→ **Problem details**: Reproduce every line in the listing that contains the word "Toggle".
[Data for the task Boundary: Start]
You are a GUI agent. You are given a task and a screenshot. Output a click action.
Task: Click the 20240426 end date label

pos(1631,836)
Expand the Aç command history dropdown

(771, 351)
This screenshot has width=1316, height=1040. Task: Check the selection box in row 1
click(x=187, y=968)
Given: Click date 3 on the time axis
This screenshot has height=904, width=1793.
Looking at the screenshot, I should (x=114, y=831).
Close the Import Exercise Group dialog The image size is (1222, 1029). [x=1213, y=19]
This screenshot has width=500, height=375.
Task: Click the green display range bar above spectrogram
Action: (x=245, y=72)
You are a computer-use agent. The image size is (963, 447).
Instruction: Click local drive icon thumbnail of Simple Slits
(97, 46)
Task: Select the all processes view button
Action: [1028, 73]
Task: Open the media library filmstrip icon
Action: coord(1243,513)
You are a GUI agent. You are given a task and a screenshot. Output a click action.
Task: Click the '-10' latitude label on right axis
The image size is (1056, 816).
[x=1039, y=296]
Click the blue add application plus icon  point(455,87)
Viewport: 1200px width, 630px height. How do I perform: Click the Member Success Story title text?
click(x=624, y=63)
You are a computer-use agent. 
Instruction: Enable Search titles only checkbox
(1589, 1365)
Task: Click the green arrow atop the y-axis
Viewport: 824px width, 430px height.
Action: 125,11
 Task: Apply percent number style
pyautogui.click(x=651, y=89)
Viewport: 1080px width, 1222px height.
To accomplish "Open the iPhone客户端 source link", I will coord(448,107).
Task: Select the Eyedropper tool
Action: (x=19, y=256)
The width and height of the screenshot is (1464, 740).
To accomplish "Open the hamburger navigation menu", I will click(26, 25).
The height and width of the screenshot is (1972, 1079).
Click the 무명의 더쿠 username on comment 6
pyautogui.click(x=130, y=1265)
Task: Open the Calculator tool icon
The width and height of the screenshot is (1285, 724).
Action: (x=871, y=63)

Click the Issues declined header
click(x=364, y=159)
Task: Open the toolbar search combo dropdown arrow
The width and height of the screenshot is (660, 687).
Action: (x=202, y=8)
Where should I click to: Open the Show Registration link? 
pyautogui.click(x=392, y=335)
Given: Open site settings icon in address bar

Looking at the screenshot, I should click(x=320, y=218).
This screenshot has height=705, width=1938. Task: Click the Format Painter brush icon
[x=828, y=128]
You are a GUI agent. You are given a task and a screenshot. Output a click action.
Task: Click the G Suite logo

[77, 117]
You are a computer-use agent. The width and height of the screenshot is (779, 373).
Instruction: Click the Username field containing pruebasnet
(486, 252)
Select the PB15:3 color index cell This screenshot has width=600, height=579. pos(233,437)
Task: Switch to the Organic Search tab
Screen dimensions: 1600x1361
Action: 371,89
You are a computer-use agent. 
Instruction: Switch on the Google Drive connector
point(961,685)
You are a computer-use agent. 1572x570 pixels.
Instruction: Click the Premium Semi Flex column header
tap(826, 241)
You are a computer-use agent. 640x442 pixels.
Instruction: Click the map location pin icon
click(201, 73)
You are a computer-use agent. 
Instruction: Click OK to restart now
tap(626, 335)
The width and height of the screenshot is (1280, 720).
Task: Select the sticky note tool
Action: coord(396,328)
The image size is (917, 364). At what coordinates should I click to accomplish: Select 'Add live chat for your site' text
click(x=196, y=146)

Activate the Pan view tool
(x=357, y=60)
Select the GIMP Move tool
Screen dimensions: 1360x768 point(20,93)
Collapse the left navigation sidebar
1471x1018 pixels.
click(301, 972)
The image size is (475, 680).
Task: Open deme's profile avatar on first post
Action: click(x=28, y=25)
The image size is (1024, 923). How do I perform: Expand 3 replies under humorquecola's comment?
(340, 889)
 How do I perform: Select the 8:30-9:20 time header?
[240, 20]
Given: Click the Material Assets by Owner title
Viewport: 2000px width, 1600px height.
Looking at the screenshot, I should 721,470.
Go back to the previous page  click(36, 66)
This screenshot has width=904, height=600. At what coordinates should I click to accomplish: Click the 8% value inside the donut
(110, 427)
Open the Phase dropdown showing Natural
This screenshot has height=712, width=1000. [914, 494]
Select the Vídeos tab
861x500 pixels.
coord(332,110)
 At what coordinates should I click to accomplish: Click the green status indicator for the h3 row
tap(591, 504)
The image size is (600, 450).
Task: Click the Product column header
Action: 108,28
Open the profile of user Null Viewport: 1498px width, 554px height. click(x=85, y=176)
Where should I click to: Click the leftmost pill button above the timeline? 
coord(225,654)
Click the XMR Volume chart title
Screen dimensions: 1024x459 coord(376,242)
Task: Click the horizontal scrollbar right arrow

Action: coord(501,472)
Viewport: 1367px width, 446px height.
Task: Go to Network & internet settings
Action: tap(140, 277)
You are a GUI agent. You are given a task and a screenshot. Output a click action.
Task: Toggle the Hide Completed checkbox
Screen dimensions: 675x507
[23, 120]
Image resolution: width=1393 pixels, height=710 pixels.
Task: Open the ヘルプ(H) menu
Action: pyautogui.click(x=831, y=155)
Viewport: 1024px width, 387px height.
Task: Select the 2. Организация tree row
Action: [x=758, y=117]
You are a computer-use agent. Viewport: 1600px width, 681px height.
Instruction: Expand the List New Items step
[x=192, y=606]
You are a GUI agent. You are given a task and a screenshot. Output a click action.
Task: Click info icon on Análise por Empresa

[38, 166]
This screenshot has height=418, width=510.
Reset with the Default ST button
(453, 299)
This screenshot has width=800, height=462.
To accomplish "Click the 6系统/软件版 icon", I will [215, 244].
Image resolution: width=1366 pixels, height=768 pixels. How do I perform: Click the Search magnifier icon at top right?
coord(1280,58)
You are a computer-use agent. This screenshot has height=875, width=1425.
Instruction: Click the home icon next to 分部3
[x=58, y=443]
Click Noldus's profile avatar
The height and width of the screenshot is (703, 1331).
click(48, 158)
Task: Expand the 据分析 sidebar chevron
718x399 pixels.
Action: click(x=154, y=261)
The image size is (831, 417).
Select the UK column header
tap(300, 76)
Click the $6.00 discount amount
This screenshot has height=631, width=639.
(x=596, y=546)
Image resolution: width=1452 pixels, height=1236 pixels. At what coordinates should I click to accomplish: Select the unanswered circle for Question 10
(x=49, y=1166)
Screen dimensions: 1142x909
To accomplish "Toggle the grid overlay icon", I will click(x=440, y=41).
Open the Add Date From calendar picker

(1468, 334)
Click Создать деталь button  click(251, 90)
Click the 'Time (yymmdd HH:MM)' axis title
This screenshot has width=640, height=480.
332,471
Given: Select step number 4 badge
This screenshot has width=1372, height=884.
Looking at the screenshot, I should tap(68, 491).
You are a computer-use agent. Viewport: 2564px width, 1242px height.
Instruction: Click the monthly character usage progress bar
[Data for the task Boundary: End]
→ **Reply**:
Task: Toggle the Hide Completed checkbox
To accomplish "Toggle the grid overlay icon", I will click(x=440, y=41).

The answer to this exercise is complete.